== Exercise tasks ==
A - Please list every ingredient named in the Ingredients section of the crab puffs recipe.
B - In the crab puffs recipe, what oven temperature is used for baking?

== Provided passage ==
Baked Crab Puffs, Vegan and Non-Vegan Non-Dairy Delights!

baked crab puffs

This weekend I went all out for my version of savory take-out. My previous post explored a vegetarian version of Oyster Mushroom Egg Foo Young. What a great savory meal that was. If you saw the post, you'll noticed that I served it with these incredible, and flavorful Baked Crab Puffs. This no-fry, non-dairy option is not only delicious but also a healthier alternative to traditional fried versions. Today I'm sharing two ways to make these puffs. One version is traditional but non-dairy, and the other is completely vegan - both are no-fry, baked delights!


Health Benefits of Ingredients:
  • Hearts of Palm (or Fresh Crab for Non-Vegan Version): Rich in fiber and low in calories, hearts of palm contribute to digestive health. Fresh crab provides a good source of protein and essential minerals.

  • Vegan Cream Cheese: Plant-based and lower in saturated fats, providing a dairy-free alternative.

  • Red Bell Peppers: Packed with vitamins A and C, red bell peppers boost immune function and skin health.

  • Green Onions: A good source of antioxidants and vitamin K, promoting bone health.



Baked Crab Puffs Recipes:

Ingredients:

  • 1 cup shredded hearts of palm (or fresh crab for non-vegan version)

  • 1 cup vegan cream cheese

  • 1/2 cup finely chopped red bell peppers

  • 1/2 cup finely chopped green onions

  • Wonton wraps

  • Salt and pepper to taste

  • Cooking spray


Instructions:

  1. Preheat Your Oven: Preheat your oven to 375°F (190°C). This ensures that your vegan crab puffs bake evenly to golden perfection.

  2. Prepare the Filling: In a mixing bowl, combine shredded hearts of palm (or fresh crab), vegan cream cheese, red bell peppers, green onions, salt, and pepper. Mix until all ingredients are well combined.

  3. Fill the Wonton Wraps: Take a wonton wrap and place a spoonful of the filling in the center. Moisten the edges with water and fold it in half, forming a triangle. Press the edges to seal.

  4. Arrange on Baking Sheet: Place the filled wontons on a baking sheet lined with parchment paper, ensuring they are evenly spaced.

  5. Lightly Spray and Bake: Lightly spray the tops of the wontons with cooking spray. Bake in the preheated oven for 12-15 minutes or until the edges are golden brown.

  6. Serve and Enjoy: Remove from the oven and let the crab puffs cool for a few minutes. Serve them alongside our recently featured Oyster Mushroom Egg Foo Young for a delightful and satisfying meal.


Nutrition Facts:

(Per Serving for Vegan Version)

  • Calories: 120

  • Protein: 3g

  • Fat: 5g

  • Carbohydrates: 15g

  • Fiber: 1g

  • Sugar: 1g


(Per Serving for Non-Vegan Version)

  • Calories: 140

  • Protein: 4g

  • Fat: 6g

  • Carbohydrates: 16g

  • Fiber: 1g

  • Sugar: 1g

Serving Suggestions: Pair these delightful crab puffs with a side of sweet chili sauce or a soy-based dipping sauce. Serve alongside our Oyster Mushroom Egg Foo Young for a complete Asian-inspired feast.

== Provided material ==

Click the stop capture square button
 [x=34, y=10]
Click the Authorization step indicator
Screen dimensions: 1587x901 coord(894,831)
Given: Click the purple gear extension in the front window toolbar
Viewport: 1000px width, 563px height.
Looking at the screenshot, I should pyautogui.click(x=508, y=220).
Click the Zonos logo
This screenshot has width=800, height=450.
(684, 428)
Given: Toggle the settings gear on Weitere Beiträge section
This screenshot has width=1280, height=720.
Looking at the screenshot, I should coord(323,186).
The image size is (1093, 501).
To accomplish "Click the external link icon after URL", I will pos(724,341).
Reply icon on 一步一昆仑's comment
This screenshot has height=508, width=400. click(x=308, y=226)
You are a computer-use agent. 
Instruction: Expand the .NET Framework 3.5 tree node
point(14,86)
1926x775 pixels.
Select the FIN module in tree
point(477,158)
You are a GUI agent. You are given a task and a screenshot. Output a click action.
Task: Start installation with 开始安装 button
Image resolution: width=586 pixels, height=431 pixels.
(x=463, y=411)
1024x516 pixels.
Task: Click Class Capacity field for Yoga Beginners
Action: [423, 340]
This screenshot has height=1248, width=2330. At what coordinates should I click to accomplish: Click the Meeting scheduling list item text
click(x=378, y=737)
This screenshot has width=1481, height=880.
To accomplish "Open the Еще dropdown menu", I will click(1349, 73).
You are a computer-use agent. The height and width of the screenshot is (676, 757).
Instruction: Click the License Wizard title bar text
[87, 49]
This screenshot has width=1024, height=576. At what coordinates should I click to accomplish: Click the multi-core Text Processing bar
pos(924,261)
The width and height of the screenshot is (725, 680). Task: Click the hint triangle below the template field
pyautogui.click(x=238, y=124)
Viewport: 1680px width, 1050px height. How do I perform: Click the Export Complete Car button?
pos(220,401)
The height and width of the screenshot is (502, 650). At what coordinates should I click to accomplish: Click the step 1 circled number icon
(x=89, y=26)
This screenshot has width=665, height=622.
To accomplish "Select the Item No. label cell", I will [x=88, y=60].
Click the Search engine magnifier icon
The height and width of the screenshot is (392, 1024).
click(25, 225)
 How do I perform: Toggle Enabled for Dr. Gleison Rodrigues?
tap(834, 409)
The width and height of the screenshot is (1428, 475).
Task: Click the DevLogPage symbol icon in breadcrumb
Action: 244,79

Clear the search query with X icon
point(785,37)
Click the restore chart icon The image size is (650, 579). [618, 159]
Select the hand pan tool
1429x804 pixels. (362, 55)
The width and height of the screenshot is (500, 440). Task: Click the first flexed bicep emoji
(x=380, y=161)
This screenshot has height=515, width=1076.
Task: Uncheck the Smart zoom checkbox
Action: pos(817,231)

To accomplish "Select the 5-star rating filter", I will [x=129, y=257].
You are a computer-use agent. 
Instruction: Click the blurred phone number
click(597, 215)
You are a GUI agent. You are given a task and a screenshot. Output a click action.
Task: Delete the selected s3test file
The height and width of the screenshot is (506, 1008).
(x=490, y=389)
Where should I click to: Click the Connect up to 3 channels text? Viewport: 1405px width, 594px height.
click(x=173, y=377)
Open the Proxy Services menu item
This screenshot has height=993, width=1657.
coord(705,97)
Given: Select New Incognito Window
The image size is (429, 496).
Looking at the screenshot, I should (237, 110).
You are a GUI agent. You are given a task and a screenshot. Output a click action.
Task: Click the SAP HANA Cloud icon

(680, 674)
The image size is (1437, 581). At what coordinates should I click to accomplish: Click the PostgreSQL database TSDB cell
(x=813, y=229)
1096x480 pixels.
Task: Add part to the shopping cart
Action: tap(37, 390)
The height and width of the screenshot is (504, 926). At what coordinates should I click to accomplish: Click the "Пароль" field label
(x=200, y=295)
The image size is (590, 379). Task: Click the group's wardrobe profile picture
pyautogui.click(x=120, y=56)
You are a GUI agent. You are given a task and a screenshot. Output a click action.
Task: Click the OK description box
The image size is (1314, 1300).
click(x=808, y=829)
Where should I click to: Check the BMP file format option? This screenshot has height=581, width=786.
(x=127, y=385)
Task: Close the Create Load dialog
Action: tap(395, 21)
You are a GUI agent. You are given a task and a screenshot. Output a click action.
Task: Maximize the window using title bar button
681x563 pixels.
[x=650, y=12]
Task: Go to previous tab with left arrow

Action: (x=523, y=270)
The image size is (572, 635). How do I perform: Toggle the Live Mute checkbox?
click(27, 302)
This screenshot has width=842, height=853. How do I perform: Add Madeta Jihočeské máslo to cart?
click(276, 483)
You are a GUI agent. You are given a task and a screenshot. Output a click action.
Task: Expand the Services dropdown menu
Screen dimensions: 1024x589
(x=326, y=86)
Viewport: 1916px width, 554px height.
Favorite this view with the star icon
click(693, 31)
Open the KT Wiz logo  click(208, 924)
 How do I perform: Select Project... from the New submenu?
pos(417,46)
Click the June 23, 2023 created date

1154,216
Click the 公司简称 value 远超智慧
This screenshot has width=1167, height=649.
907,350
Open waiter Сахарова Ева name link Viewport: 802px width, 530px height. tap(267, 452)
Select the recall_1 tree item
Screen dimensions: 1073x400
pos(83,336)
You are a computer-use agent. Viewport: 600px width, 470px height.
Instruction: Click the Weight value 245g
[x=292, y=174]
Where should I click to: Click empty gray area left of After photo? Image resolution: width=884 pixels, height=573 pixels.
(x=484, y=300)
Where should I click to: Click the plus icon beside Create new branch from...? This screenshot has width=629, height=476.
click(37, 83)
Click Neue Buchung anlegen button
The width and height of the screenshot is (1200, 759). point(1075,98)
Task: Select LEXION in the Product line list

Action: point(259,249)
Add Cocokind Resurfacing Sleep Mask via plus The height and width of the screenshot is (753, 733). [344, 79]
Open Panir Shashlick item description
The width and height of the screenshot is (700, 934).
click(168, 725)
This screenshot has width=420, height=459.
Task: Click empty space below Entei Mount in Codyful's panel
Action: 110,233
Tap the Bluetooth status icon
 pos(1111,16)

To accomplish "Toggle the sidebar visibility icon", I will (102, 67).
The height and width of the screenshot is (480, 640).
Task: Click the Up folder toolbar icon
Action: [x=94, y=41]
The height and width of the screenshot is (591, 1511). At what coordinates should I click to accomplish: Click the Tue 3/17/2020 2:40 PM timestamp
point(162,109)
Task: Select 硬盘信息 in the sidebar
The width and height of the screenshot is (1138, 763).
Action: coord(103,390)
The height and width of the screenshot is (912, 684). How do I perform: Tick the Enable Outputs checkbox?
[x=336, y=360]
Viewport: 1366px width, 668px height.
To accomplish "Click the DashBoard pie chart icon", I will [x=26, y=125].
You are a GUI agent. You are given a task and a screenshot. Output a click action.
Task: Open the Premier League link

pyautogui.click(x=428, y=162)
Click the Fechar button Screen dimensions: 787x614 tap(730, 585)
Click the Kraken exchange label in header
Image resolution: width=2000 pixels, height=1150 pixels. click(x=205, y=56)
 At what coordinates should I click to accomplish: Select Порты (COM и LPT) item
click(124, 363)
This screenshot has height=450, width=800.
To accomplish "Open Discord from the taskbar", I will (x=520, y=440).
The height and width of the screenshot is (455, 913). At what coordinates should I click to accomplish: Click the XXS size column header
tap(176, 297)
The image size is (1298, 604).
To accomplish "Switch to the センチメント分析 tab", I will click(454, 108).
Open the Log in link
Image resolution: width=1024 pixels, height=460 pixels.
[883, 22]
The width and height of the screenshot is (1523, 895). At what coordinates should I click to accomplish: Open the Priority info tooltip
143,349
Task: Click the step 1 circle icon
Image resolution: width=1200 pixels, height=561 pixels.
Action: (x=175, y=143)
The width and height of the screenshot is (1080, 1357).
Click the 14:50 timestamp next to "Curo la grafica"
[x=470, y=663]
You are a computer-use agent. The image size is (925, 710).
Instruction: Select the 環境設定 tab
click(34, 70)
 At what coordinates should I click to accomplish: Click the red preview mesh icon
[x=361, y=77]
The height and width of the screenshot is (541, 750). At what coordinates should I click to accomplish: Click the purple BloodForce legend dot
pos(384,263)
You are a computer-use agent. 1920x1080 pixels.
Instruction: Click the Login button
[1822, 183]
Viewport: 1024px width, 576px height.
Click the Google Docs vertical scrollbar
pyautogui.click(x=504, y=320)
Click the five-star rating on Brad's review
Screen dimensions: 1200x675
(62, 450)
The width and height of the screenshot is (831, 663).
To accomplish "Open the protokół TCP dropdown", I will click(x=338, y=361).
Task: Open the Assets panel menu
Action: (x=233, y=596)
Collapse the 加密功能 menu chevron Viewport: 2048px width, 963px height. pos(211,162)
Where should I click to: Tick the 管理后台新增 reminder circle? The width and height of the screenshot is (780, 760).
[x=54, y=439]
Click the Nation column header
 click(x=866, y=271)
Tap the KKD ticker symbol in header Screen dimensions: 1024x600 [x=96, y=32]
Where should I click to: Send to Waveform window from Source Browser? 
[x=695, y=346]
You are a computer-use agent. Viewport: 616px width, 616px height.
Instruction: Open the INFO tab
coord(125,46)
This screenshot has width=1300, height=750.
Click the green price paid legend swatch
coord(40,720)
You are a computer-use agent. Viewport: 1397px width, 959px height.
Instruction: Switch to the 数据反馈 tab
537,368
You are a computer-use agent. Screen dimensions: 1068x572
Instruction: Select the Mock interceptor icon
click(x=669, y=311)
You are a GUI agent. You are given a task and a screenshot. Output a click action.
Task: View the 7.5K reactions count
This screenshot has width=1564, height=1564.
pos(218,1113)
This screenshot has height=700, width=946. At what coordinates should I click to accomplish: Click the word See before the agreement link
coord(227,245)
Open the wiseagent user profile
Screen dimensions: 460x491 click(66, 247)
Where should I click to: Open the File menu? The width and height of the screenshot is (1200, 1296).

== Numbered responses ==
A -
- Shredded hearts of palm (or fresh crab for the non-vegan version)
- Vegan cream cheese
- Finely chopped red bell peppers
- Finely chopped green onions
- Wonton wraps
- Salt and pepper
- Cooking spray

B - 375°F (190°C)